Start of INFORMATION SHOWN

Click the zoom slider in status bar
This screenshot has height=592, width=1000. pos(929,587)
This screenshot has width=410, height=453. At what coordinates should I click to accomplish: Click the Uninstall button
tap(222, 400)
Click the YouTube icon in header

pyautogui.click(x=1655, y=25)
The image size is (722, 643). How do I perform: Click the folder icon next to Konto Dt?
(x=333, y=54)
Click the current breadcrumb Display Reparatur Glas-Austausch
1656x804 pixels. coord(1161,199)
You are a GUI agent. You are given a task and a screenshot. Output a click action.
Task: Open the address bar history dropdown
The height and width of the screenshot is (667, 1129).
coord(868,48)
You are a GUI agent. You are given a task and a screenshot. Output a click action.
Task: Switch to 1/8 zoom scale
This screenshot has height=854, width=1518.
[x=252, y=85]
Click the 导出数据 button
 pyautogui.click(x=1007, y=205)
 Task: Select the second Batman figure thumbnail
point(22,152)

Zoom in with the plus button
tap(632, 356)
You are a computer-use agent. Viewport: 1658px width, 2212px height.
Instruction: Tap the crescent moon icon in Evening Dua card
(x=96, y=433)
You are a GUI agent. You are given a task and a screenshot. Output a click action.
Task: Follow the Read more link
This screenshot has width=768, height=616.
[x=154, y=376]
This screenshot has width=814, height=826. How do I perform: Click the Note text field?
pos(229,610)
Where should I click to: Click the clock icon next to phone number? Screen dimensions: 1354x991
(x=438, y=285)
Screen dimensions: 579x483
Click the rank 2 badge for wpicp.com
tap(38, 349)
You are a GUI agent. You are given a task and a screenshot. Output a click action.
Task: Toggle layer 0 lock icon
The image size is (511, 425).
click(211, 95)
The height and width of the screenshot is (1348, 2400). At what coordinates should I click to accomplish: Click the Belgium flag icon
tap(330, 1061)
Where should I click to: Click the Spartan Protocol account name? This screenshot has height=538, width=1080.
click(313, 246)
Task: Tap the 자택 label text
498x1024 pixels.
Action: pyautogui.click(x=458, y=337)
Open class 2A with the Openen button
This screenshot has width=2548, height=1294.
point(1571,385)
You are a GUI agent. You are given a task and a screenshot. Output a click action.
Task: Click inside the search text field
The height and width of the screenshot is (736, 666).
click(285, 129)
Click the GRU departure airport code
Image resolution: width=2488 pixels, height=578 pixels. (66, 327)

End of INFORMATION SHOWN

EXERCISE OBJECTIVE:
From the first line of the records above to the line that contains "Task: Tap the 자택 label text", quote each line exactly.

EXPECTED ANSWER:
Click the zoom slider in status bar
This screenshot has height=592, width=1000. pos(929,587)
This screenshot has width=410, height=453. At what coordinates should I click to accomplish: Click the Uninstall button
tap(222, 400)
Click the YouTube icon in header

pyautogui.click(x=1655, y=25)
The image size is (722, 643). How do I perform: Click the folder icon next to Konto Dt?
(x=333, y=54)
Click the current breadcrumb Display Reparatur Glas-Austausch
1656x804 pixels. coord(1161,199)
You are a GUI agent. You are given a task and a screenshot. Output a click action.
Task: Open the address bar history dropdown
The height and width of the screenshot is (667, 1129).
coord(868,48)
You are a GUI agent. You are given a task and a screenshot. Output a click action.
Task: Switch to 1/8 zoom scale
This screenshot has height=854, width=1518.
[x=252, y=85]
Click the 导出数据 button
 pyautogui.click(x=1007, y=205)
 Task: Select the second Batman figure thumbnail
point(22,152)

Zoom in with the plus button
tap(632, 356)
You are a computer-use agent. Viewport: 1658px width, 2212px height.
Instruction: Tap the crescent moon icon in Evening Dua card
(x=96, y=433)
You are a GUI agent. You are given a task and a screenshot. Output a click action.
Task: Follow the Read more link
This screenshot has width=768, height=616.
[x=154, y=376]
This screenshot has width=814, height=826. How do I perform: Click the Note text field?
pos(229,610)
Where should I click to: Click the clock icon next to phone number? Screen dimensions: 1354x991
(x=438, y=285)
Screen dimensions: 579x483
Click the rank 2 badge for wpicp.com
tap(38, 349)
You are a GUI agent. You are given a task and a screenshot. Output a click action.
Task: Toggle layer 0 lock icon
The image size is (511, 425).
click(211, 95)
The height and width of the screenshot is (1348, 2400). At what coordinates should I click to accomplish: Click the Belgium flag icon
tap(330, 1061)
Where should I click to: Click the Spartan Protocol account name? This screenshot has height=538, width=1080.
click(313, 246)
Task: Tap the 자택 label text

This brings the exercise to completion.